What you are asked to do →
Every record below should be transcribed exactly. Omit the images.

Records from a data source

■ ■ ■

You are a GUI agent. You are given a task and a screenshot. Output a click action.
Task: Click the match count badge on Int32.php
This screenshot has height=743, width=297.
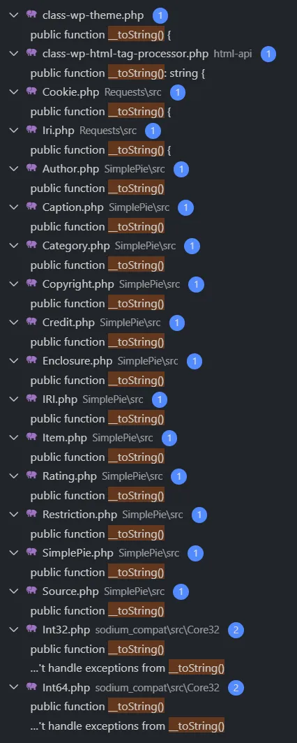(236, 630)
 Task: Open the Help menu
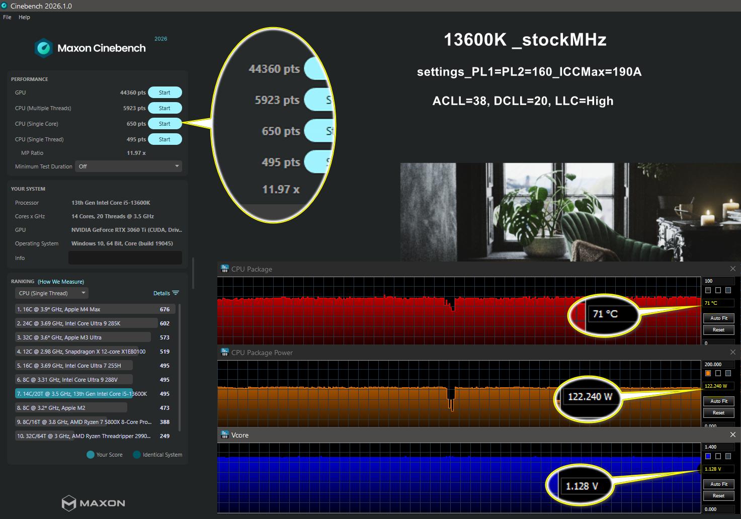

■ ■ ■

Response →
You are a GUI agent. You are given a task and a screenshot. Output a click action.
Task: Click the match count badge on Int32.php
This screenshot has height=743, width=297.
(236, 630)
 Task: Open the Help menu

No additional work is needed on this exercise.